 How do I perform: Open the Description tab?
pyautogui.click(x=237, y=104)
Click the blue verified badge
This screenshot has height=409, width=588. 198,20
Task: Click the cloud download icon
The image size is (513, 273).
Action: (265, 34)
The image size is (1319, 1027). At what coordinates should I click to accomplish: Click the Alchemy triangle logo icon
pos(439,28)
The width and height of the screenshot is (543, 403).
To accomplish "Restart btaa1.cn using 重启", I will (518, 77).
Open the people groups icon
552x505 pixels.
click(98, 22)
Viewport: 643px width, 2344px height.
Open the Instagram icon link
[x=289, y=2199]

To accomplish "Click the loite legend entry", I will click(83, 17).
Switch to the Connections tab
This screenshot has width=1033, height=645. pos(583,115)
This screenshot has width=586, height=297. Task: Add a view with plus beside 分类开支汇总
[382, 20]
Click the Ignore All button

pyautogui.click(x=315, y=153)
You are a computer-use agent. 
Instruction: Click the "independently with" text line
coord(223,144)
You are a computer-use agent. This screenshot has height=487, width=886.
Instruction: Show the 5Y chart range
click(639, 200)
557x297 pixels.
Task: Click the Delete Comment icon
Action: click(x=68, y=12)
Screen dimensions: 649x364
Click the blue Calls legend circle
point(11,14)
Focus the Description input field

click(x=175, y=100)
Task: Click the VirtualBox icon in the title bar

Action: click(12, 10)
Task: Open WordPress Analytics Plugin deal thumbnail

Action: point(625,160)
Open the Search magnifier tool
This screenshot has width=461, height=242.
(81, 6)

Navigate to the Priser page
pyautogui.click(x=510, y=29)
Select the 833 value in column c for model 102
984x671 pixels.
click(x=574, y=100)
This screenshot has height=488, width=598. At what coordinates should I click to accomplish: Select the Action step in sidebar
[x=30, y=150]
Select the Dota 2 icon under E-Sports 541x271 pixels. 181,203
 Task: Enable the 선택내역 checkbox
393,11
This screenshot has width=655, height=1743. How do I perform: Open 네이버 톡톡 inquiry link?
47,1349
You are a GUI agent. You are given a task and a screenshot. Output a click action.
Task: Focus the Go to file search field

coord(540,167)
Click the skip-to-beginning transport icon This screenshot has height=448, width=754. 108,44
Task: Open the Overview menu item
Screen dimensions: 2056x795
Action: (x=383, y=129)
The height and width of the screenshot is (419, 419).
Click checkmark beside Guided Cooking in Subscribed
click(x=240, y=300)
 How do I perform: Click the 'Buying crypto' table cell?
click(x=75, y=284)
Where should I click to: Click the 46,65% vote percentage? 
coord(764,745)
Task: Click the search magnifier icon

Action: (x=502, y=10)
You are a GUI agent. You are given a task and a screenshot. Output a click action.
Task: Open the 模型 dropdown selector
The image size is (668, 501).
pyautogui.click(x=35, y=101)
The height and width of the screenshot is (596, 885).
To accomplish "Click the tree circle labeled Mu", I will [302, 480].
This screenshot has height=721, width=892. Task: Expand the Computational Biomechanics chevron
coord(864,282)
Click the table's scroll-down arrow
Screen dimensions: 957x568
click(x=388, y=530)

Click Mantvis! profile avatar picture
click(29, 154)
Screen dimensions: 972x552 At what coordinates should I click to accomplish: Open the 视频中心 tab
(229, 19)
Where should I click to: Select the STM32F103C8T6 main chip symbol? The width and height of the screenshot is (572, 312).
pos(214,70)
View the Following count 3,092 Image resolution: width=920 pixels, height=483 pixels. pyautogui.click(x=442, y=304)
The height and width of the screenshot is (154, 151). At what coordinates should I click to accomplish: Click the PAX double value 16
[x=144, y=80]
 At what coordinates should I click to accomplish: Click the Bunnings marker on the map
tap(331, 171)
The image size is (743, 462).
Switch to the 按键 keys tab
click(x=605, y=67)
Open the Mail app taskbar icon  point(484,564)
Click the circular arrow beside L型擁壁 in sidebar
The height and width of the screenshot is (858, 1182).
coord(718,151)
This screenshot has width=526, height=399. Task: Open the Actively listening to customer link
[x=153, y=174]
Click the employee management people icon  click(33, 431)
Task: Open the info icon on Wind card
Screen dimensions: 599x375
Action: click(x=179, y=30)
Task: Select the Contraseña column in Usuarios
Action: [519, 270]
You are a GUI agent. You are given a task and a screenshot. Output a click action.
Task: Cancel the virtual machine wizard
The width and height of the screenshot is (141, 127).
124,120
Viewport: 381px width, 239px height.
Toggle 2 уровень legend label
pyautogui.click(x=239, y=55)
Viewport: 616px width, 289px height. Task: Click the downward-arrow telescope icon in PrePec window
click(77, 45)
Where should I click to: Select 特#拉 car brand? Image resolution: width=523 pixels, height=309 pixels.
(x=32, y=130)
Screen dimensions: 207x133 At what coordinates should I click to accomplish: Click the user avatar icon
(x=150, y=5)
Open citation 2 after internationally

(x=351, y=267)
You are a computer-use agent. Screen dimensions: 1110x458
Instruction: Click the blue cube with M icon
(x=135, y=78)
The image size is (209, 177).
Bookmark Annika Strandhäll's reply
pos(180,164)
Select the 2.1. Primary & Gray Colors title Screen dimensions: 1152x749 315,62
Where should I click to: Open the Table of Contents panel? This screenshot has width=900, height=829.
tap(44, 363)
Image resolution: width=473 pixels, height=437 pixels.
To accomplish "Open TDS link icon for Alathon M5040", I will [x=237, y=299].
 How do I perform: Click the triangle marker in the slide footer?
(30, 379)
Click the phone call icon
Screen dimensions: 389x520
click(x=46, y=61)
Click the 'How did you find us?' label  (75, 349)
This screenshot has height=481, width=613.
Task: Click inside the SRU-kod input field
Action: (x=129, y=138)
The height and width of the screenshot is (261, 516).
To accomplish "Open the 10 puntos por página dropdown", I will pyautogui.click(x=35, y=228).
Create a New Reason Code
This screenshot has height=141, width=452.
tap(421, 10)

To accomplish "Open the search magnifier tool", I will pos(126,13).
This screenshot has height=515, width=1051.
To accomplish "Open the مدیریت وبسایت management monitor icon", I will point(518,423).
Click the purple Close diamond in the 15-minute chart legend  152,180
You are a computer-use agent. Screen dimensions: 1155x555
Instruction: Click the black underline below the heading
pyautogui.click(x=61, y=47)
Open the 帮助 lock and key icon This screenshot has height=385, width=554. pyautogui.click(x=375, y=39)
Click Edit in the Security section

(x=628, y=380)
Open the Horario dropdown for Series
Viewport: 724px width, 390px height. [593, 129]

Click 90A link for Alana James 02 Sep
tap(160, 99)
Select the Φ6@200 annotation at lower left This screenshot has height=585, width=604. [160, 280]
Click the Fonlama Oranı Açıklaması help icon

> Task brief
Copy out, from the material above, each line in which the string "management" is found.

> Reply to the task
Click the employee management people icon  click(33, 431)
To accomplish "Open the مدیریت وبسایت management monitor icon", I will point(518,423).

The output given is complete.